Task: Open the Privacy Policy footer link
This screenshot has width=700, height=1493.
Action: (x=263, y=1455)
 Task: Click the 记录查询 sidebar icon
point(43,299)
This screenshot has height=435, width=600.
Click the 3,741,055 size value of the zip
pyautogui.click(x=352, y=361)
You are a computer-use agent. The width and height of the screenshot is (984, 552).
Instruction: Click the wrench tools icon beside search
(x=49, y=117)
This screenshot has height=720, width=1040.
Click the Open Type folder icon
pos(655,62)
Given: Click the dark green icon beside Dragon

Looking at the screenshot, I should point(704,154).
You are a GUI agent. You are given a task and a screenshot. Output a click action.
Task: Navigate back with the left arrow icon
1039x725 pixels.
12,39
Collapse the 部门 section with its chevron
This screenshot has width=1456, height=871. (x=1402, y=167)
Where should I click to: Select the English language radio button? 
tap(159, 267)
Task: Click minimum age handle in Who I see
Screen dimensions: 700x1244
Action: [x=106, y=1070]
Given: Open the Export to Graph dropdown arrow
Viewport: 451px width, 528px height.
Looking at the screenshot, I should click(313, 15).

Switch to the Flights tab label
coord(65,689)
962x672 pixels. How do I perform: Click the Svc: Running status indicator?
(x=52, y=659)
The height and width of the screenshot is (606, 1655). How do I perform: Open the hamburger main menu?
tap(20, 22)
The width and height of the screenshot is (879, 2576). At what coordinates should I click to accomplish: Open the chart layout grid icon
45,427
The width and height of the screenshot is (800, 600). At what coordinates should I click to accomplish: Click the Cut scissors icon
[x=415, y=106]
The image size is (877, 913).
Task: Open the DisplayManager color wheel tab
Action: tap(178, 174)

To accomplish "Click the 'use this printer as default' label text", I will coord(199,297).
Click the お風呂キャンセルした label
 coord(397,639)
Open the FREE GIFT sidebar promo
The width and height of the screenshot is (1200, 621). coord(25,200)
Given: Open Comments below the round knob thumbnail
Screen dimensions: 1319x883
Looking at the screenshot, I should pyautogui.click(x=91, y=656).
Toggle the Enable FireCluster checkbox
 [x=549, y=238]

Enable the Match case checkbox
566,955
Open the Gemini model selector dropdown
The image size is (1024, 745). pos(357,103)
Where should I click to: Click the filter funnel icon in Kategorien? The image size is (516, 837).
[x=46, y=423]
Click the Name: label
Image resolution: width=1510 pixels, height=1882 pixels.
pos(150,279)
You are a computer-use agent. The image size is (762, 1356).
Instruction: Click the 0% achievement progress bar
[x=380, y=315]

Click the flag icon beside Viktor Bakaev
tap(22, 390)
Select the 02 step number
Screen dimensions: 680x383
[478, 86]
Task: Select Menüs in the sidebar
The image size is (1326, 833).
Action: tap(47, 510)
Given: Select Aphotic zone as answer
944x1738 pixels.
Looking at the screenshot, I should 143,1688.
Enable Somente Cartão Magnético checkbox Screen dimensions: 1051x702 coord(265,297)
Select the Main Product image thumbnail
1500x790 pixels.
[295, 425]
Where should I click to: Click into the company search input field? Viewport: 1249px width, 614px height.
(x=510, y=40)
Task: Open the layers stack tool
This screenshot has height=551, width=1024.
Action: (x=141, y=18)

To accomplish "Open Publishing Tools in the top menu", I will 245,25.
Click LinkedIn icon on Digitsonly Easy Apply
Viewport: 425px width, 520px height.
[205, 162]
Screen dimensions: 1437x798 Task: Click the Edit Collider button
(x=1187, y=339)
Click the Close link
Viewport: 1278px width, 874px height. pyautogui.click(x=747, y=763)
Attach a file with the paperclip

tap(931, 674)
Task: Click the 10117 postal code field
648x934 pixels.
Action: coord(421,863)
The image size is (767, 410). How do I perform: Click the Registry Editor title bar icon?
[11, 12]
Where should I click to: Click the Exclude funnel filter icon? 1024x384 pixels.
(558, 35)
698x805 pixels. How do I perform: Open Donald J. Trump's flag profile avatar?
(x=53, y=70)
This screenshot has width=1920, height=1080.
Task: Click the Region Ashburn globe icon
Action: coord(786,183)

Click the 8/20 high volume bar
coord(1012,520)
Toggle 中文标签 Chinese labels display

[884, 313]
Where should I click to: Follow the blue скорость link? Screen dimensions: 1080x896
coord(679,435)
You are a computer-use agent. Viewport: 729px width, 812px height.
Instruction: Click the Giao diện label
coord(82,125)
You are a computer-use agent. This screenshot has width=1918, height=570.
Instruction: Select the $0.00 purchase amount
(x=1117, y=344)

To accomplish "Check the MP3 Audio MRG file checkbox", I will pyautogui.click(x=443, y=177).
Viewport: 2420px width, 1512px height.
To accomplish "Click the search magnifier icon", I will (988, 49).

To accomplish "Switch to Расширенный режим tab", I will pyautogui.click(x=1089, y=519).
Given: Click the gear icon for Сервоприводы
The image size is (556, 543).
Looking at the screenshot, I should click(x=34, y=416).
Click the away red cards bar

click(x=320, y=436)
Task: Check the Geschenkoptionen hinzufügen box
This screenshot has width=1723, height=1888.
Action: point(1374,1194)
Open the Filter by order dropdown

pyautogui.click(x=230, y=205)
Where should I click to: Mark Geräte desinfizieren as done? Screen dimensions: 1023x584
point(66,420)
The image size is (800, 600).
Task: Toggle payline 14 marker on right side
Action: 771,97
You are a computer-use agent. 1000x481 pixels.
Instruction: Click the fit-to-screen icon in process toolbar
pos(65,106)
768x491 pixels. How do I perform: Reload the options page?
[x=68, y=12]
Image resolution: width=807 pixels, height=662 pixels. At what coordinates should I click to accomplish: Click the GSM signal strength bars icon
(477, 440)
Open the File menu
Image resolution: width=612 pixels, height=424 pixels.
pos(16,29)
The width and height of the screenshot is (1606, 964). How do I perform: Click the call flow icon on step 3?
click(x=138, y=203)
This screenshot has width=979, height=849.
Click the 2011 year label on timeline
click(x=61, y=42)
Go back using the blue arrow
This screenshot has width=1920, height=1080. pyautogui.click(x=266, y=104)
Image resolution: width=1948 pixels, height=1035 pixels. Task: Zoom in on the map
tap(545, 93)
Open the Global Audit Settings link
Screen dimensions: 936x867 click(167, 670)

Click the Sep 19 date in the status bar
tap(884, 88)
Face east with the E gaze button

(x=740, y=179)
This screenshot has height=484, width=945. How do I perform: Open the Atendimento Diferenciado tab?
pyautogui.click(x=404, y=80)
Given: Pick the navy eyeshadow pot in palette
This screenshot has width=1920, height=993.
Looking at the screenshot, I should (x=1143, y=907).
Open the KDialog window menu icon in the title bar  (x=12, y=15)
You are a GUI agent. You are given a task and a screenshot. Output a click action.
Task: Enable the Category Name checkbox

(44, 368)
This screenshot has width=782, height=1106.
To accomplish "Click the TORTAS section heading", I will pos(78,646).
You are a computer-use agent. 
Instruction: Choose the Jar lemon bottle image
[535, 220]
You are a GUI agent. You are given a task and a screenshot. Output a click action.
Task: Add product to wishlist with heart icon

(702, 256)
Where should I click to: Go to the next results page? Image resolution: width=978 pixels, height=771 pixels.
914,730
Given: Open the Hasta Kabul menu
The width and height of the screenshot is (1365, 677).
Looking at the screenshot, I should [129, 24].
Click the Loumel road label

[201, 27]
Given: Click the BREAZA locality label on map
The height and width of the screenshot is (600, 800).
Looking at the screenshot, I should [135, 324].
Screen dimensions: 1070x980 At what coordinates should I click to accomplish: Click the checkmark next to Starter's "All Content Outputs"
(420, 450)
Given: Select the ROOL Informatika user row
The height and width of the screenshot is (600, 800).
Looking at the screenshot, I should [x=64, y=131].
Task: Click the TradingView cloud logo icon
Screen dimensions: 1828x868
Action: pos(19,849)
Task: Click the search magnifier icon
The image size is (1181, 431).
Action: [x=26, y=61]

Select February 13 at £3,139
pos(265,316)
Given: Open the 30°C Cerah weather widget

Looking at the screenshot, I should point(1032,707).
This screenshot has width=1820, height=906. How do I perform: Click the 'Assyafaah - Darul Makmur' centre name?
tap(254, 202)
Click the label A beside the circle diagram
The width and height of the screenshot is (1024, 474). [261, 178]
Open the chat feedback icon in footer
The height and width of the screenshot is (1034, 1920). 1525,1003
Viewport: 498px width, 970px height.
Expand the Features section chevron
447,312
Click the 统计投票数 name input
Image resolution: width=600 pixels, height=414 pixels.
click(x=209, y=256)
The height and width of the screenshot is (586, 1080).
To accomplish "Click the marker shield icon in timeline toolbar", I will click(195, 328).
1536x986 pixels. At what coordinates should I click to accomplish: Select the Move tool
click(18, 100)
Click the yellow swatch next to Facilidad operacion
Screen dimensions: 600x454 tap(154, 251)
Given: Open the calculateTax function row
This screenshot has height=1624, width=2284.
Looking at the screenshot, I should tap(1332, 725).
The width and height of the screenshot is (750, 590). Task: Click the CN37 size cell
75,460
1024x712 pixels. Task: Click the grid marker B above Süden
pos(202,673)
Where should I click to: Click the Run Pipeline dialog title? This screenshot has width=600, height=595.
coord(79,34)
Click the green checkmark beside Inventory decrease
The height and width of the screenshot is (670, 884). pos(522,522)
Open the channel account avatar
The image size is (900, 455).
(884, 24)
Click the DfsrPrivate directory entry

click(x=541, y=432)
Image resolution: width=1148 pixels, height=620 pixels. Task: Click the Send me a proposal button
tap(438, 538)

• • •

Only the lines containing "magnifier" are needed; pull them out of the listing.

» **Answer space**:
To accomplish "Click the search magnifier icon", I will (988, 49).
Task: Click the search magnifier icon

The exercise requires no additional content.